Take the entries below and print, exactly, the stretch from the line containing "Terms and Conditions (651, 2519)" through the line containing "View all (96, 2174)", both included.
####
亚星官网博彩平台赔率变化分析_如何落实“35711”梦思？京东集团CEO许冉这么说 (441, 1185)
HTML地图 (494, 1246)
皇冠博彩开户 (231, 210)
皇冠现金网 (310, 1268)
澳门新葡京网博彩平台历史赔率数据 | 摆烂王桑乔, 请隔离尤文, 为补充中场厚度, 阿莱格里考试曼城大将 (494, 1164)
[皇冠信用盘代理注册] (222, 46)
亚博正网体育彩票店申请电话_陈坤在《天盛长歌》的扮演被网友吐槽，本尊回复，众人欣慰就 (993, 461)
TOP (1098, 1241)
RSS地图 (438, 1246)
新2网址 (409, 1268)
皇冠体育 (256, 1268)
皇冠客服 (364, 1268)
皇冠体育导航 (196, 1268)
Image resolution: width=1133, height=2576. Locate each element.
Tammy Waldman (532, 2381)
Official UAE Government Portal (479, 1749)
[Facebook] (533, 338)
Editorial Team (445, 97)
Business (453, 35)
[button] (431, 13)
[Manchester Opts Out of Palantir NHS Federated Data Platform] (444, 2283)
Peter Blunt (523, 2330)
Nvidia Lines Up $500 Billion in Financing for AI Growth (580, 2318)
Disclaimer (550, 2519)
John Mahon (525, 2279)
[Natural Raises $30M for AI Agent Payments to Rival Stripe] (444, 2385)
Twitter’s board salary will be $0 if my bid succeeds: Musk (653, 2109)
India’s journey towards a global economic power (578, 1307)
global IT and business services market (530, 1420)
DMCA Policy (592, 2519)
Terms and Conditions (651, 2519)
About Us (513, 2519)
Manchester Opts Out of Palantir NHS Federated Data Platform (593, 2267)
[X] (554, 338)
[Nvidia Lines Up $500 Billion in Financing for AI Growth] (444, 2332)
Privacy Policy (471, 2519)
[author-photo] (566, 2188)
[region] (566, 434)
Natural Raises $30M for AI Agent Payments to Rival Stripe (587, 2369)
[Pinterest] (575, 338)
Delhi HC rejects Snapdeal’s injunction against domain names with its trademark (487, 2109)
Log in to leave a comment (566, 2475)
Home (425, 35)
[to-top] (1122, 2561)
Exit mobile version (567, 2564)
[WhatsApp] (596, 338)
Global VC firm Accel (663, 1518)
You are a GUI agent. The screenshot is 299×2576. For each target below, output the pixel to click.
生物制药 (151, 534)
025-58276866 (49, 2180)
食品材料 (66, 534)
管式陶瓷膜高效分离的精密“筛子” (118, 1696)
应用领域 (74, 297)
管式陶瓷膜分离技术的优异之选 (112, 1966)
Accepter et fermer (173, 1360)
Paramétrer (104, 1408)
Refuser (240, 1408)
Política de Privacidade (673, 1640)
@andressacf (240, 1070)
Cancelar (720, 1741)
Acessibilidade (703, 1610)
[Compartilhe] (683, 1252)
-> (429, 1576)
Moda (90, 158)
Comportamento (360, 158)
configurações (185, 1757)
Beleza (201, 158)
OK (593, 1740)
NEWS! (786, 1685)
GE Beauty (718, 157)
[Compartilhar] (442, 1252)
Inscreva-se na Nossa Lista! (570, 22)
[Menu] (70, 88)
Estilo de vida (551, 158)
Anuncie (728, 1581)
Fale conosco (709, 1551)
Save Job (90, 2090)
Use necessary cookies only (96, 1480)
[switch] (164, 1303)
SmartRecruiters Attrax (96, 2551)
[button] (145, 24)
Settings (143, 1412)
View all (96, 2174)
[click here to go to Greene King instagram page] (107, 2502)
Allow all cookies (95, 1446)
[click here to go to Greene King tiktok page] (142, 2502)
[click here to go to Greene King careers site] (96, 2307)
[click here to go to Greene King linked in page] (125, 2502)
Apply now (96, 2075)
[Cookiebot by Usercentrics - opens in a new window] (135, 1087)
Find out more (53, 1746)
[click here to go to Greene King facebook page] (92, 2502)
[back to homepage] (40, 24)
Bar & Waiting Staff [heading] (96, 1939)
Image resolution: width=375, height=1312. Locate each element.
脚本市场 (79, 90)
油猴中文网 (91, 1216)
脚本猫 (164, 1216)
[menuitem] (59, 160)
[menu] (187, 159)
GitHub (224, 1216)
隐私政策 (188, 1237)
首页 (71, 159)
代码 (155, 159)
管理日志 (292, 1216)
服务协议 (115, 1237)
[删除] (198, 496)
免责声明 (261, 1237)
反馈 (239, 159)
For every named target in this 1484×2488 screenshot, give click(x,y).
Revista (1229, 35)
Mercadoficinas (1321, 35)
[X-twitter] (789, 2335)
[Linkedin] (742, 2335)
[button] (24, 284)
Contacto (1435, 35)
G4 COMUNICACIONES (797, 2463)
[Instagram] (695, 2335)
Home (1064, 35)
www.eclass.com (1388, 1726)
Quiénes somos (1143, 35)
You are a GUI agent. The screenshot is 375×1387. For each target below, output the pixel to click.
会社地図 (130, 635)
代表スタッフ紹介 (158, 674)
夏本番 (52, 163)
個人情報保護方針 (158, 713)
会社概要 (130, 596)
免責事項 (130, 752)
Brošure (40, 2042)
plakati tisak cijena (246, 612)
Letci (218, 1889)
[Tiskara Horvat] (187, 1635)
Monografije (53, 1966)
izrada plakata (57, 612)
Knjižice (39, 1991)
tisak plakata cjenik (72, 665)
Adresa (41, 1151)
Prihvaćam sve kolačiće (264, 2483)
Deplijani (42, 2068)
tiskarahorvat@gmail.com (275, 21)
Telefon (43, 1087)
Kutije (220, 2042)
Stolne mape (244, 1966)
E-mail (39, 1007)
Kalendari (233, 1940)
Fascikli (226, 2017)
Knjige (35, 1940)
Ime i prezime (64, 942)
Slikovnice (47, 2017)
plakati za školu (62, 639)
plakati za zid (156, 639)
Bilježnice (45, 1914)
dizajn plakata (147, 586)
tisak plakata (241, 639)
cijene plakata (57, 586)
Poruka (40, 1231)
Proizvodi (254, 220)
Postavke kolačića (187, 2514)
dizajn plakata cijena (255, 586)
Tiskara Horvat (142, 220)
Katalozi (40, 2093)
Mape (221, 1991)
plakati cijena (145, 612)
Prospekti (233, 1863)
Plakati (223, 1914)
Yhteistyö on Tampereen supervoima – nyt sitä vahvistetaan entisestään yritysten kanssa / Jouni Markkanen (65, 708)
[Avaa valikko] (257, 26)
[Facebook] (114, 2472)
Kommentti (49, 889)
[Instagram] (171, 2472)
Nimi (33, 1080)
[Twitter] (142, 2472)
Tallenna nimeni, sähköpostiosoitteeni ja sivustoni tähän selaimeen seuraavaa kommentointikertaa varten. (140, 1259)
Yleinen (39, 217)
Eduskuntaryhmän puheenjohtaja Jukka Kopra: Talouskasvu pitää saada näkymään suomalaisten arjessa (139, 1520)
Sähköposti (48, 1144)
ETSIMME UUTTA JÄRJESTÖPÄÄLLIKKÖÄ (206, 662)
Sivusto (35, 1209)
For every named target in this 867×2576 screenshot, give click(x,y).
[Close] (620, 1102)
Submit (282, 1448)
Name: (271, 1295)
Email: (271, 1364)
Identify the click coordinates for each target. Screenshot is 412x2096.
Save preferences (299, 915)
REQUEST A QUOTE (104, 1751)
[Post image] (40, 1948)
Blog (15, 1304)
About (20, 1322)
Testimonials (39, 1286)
####
### PROBLEM SOLUTION
Terms and Conditions (651, 2519)
About Us (513, 2519)
Manchester Opts Out of Palantir NHS Federated Data Platform (593, 2267)
[X] (554, 338)
[Nvidia Lines Up $500 Billion in Financing for AI Growth] (444, 2332)
Privacy Policy (471, 2519)
[author-photo] (566, 2188)
[region] (566, 434)
Natural Raises $30M for AI Agent Payments to Rival Stripe (587, 2369)
[Pinterest] (575, 338)
Delhi HC rejects Snapdeal’s injunction against domain names with its trademark (487, 2109)
Log in to leave a comment (566, 2475)
Home (425, 35)
[to-top] (1122, 2561)
Exit mobile version (567, 2564)
[WhatsApp] (596, 338)
Global VC firm Accel (663, 1518)
You are a GUI agent. The screenshot is 299×2576. For each target below, output the pixel to click.
生物制药 (151, 534)
025-58276866 (49, 2180)
食品材料 (66, 534)
管式陶瓷膜高效分离的精密“筛子” (118, 1696)
应用领域 (74, 297)
管式陶瓷膜分离技术的优异之选 (112, 1966)
Accepter et fermer (173, 1360)
Paramétrer (104, 1408)
Refuser (240, 1408)
Política de Privacidade (673, 1640)
@andressacf (240, 1070)
Cancelar (720, 1741)
Acessibilidade (703, 1610)
[Compartilhe] (683, 1252)
-> (429, 1576)
Moda (90, 158)
Comportamento (360, 158)
configurações (185, 1757)
Beleza (201, 158)
OK (593, 1740)
NEWS! (786, 1685)
GE Beauty (718, 157)
[Compartilhar] (442, 1252)
Inscreva-se na Nossa Lista! (570, 22)
[Menu] (70, 88)
Estilo de vida (551, 158)
Anuncie (728, 1581)
Fale conosco (709, 1551)
Save Job (90, 2090)
Use necessary cookies only (96, 1480)
[switch] (164, 1303)
SmartRecruiters Attrax (96, 2551)
[button] (145, 24)
Settings (143, 1412)
View all (96, 2174)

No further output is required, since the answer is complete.